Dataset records

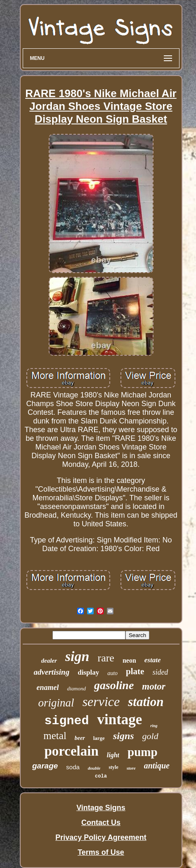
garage (45, 766)
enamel (47, 687)
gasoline (114, 685)
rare (106, 658)
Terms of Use (101, 852)
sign (77, 656)
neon (129, 660)
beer (80, 738)
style (113, 767)
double (94, 768)
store (131, 768)
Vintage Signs (101, 808)
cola (101, 776)
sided (160, 672)
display (88, 672)
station (146, 702)
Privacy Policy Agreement (101, 837)
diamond (76, 688)
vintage (119, 719)
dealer (49, 661)
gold (150, 736)
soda (73, 767)
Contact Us (101, 823)
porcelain (71, 751)
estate (153, 660)
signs (123, 736)
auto (112, 673)
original (56, 703)
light (113, 755)
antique (157, 766)
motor (153, 686)
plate (135, 671)
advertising (52, 672)
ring (153, 725)
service (101, 702)
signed (66, 721)
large (99, 738)
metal (55, 735)
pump (142, 752)
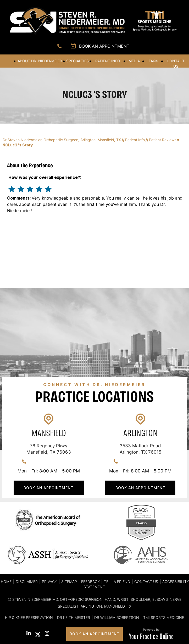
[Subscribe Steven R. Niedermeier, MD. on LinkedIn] (29, 634)
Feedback (90, 581)
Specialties (77, 61)
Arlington (140, 433)
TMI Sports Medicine (164, 617)
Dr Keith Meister (74, 617)
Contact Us (176, 63)
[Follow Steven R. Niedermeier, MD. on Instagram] (47, 634)
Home (7, 61)
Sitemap (69, 581)
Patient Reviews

PROBLEM REQUIREMENTS | Rewrite the data above as a numbered list, leaving out blank lines and the picture lines.

TASK SOLUTION |
1. garage (45, 766)
2. enamel (47, 687)
3. gasoline (114, 685)
4. rare (106, 658)
5. Terms of Use (101, 852)
6. sign (77, 656)
7. neon (129, 660)
8. beer (80, 738)
9. style (113, 767)
10. double (94, 768)
11. store (131, 768)
12. Vintage Signs (101, 808)
13. cola (101, 776)
14. sided (160, 672)
15. display (88, 672)
16. station (146, 702)
17. Privacy Policy Agreement (101, 837)
18. diamond (76, 688)
19. vintage (119, 719)
20. dealer (49, 661)
21. gold (150, 736)
22. soda (73, 767)
23. Contact Us (101, 823)
24. porcelain (71, 751)
25. estate (153, 660)
26. signs (123, 736)
27. auto (112, 673)
28. original (56, 703)
29. light (113, 755)
30. antique (157, 766)
31. motor (153, 686)
32. plate (135, 671)
33. advertising (52, 672)
34. ring (153, 725)
35. service (101, 702)
36. signed (66, 721)
37. large (99, 738)
38. metal (55, 735)
39. pump (142, 752)
40. [Subscribe Steven R. Niedermeier, MD. on LinkedIn] (29, 634)
41. Feedback (90, 581)
42. Specialties (77, 61)
43. Arlington (140, 433)
44. TMI Sports Medicine (164, 617)
45. Dr Keith Meister (74, 617)
46. Contact Us (176, 63)
47. [Follow Steven R. Niedermeier, MD. on Instagram] (47, 634)
48. Home (7, 61)
49. Sitemap (69, 581)
50. Patient Reviews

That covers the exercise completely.